If you’re in a party you could easily have a few GNSS smartphones/handhelds and maps and compasses too. The more the merrier. You can’t have too many backups.
Here are some tips from Mountaineering Scotland.
SARLOC and PhoneFind
In many mountain rescue incidents it’s a lost party who initiate the call-out themselves, using a smartphone. Mountain rescue teams can discover exactly where that smartphone is, using systems like SARLOC and PhoneFind.

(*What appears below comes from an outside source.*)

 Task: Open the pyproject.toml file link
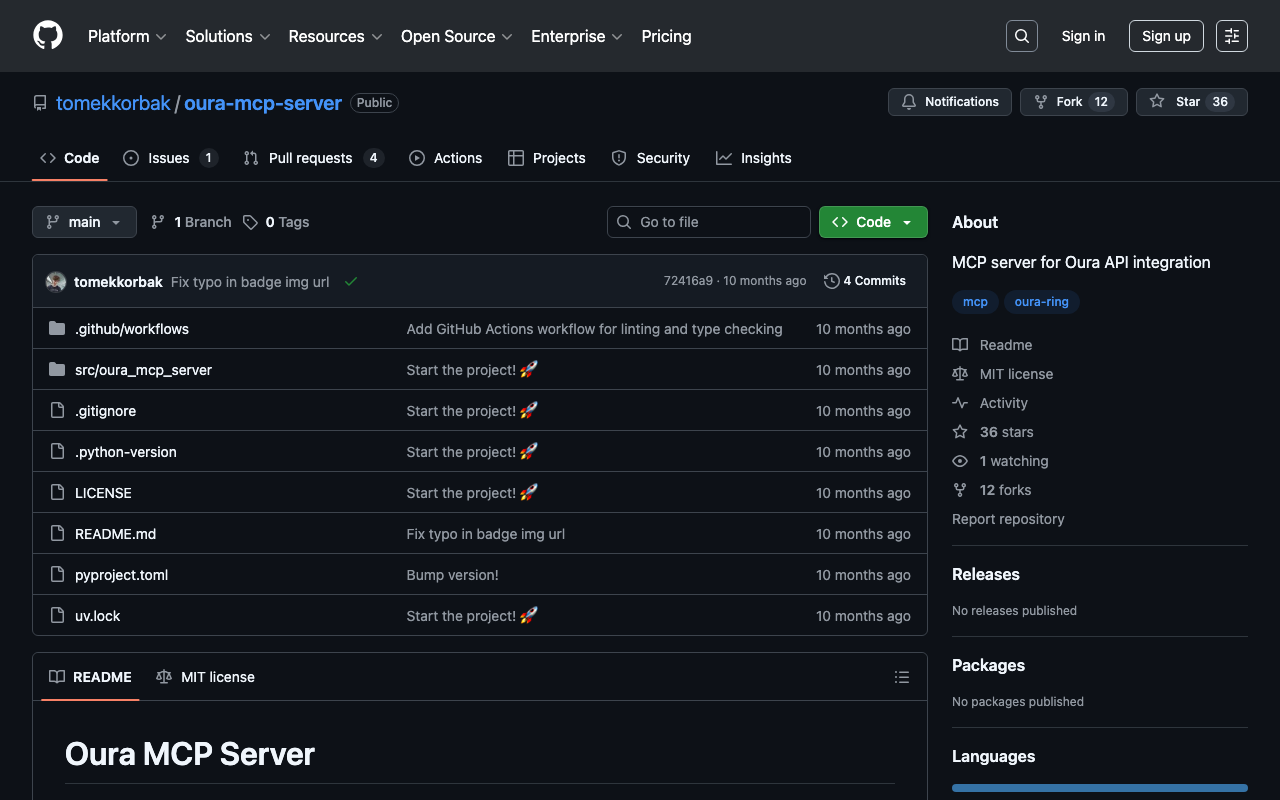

Both work similarly. The mountain rescue team send a short text, which includes a web link, to the mobile phone. The lost recipient only needs to tap on that link, and if the phone’s ‘location services’ are on and the phone signal can provide a data connection for long enough, their phone will send its GNSS location to the mountain rescue team. The location provided by the phone is GNSS-accurate, so mountain rescue can find the lost party even in horrible conditions.
According to a June 2018 article about SARLOC in UKClimbing.com; between May 2011 and June 2018, SARLOC had been used 1600 times. About 230 times every year.
Notice that in every one of those incidents, the phone that initiated the rescue could have successfully guided a lost group to safety, if only it had been loaded with a navigation app and map.
In nasty weather, it must be extremely hard to find someone in the mountains if they can’t be located by SARLOC or PhoneFind. Lives are lost.
Put an app and map on your phone. You can’t be lost if you know exactly where you are.